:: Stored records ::
%%

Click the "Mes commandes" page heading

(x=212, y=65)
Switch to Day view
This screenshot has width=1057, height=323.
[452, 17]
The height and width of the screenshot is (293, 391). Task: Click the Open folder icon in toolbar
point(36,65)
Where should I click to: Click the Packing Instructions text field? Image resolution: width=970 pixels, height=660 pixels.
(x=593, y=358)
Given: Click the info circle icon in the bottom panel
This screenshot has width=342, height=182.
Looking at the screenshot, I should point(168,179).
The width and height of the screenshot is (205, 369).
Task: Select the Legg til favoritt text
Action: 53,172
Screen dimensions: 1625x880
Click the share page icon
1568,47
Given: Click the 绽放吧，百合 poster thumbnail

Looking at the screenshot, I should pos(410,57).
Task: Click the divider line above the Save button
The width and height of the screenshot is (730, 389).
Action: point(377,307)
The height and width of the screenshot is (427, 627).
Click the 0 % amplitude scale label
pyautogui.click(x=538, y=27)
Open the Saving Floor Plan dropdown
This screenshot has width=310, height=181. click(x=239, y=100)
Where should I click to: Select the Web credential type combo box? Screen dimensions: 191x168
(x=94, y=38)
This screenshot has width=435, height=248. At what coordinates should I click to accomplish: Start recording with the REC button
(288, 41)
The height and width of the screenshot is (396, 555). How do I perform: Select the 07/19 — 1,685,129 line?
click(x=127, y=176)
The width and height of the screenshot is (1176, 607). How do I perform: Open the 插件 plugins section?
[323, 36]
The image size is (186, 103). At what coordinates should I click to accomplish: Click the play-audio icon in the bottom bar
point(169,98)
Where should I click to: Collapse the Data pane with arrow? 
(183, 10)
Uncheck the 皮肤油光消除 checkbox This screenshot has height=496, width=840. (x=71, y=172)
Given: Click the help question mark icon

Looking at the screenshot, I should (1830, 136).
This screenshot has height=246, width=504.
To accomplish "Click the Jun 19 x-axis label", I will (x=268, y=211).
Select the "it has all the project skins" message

%%

:: Task description ::
May I have all of the records repeated exactly?

:: Reply ::
Click the "Mes commandes" page heading

(x=212, y=65)
Switch to Day view
This screenshot has width=1057, height=323.
[452, 17]
The height and width of the screenshot is (293, 391). Task: Click the Open folder icon in toolbar
point(36,65)
Where should I click to: Click the Packing Instructions text field? Image resolution: width=970 pixels, height=660 pixels.
(x=593, y=358)
Given: Click the info circle icon in the bottom panel
This screenshot has width=342, height=182.
Looking at the screenshot, I should point(168,179).
The width and height of the screenshot is (205, 369).
Task: Select the Legg til favoritt text
Action: 53,172
Screen dimensions: 1625x880
Click the share page icon
1568,47
Given: Click the 绽放吧，百合 poster thumbnail

Looking at the screenshot, I should pos(410,57).
Task: Click the divider line above the Save button
The width and height of the screenshot is (730, 389).
Action: point(377,307)
The height and width of the screenshot is (427, 627).
Click the 0 % amplitude scale label
pyautogui.click(x=538, y=27)
Open the Saving Floor Plan dropdown
This screenshot has width=310, height=181. click(x=239, y=100)
Where should I click to: Select the Web credential type combo box? Screen dimensions: 191x168
(x=94, y=38)
This screenshot has width=435, height=248. At what coordinates should I click to accomplish: Start recording with the REC button
(288, 41)
The height and width of the screenshot is (396, 555). How do I perform: Select the 07/19 — 1,685,129 line?
click(x=127, y=176)
The width and height of the screenshot is (1176, 607). How do I perform: Open the 插件 plugins section?
[323, 36]
The image size is (186, 103). At what coordinates should I click to accomplish: Click the play-audio icon in the bottom bar
point(169,98)
Where should I click to: Collapse the Data pane with arrow? 
(183, 10)
Uncheck the 皮肤油光消除 checkbox This screenshot has height=496, width=840. (x=71, y=172)
Given: Click the help question mark icon

Looking at the screenshot, I should (1830, 136).
This screenshot has height=246, width=504.
To accomplish "Click the Jun 19 x-axis label", I will (x=268, y=211).
Select the "it has all the project skins" message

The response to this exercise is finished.